The UK is one of the richest countries in the world. Each of us exercises great power every time we buy: who we buy from, where the products are sourced, who makes the products… and one of the simplest ways we can adapt our buying habits is to refuse to take plastic bags from shops. In 2011, the UK used eight billion plastic bags. That’s 254 every second. Packing your shopping into reusable bags cuts down on waste going into landfill and keeps our biodiversity safe. And when you do take plastic bags, collect them up and take them to Sainsbury’s Lancaster, where you will find a bag recycling point at the main entrance.

Sign the petition to encourage your local MP to support the Break the Bag Habit campaign at

Figures show that our national habit of eating meat could also be a problem. The FAO estimates that the livestock industry is responsible for between 13.5 and 18 per cent of global greenhouse gas (GHG) emissions are caused by the livestock industry, through chemicals used in the rearing process as well as manure. Obviously, Climate Revolution is not asking everyone to forgo meat. Far from it; the livestock trade is an integral part of the UK’s economy. However, Meat Free Mondays encourages one day of meals without meat per week, to help cut our national meat consumption (and it also helps to save on individual food costs, too!)

Find out more at

Buying from ethical companies might not seem to be high on a student’s agenda when money is tight, but many high street stores can provide you with affordable products that have been sourced ethically, whether that is using recycled packaging (or no packaging at all where possible) or buying fresh produce which reduces food air-miles.
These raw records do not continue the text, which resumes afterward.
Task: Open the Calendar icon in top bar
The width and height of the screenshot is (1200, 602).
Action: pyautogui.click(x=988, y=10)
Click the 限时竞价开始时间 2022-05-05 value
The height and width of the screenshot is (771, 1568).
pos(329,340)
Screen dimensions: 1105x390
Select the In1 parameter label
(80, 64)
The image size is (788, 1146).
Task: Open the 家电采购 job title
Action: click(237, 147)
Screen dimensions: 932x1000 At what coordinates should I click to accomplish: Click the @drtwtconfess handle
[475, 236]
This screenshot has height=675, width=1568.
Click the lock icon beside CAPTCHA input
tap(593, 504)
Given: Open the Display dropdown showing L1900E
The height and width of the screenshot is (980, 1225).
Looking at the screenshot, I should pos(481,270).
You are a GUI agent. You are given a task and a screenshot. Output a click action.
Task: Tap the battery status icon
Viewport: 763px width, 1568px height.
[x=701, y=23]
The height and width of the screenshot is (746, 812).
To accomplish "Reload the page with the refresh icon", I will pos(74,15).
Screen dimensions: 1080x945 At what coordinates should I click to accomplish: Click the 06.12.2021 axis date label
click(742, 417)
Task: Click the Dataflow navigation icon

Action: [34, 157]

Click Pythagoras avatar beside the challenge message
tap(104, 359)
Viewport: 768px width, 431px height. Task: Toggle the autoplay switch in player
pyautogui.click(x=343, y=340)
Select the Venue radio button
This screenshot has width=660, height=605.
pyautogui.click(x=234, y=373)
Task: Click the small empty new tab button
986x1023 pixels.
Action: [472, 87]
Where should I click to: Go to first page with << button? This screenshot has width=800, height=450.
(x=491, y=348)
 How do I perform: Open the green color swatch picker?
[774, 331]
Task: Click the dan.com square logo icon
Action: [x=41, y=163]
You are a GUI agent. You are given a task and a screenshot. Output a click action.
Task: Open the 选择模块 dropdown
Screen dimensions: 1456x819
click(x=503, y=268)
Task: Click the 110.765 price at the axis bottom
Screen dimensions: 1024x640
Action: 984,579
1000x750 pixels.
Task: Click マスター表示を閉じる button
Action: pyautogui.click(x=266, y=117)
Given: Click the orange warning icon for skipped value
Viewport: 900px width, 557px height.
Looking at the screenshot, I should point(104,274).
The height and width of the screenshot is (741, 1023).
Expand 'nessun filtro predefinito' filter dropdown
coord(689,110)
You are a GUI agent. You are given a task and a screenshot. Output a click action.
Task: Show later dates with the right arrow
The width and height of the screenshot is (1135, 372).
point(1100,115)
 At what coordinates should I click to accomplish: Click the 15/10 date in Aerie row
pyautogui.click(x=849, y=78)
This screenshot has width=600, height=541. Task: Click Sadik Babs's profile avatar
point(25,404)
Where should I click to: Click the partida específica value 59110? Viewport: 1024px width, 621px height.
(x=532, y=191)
Here in Lancaster, we have access to the market every Wednesday and Saturday; make the most of it and both support local business and slash the carbon footprint of your fridge contents.

Find a comprehensive list of ethical stores at

As you can see, there are plenty of small changes we can all make in our lives which, collectively, can reverse the rise in global temperatures and protect our planet for the future. Get the bus rather than driving. Turn your heating and lights off when you leave the house. Switch to green light bulbs. Donate to your local environmental charities.

They may seem like trivialities, but Climate Revolution represents everyone as whole. Alone, it feels like switching off that bathroom light makes no difference. Together, it makes the world of difference. Take notice, read up, and make a stand.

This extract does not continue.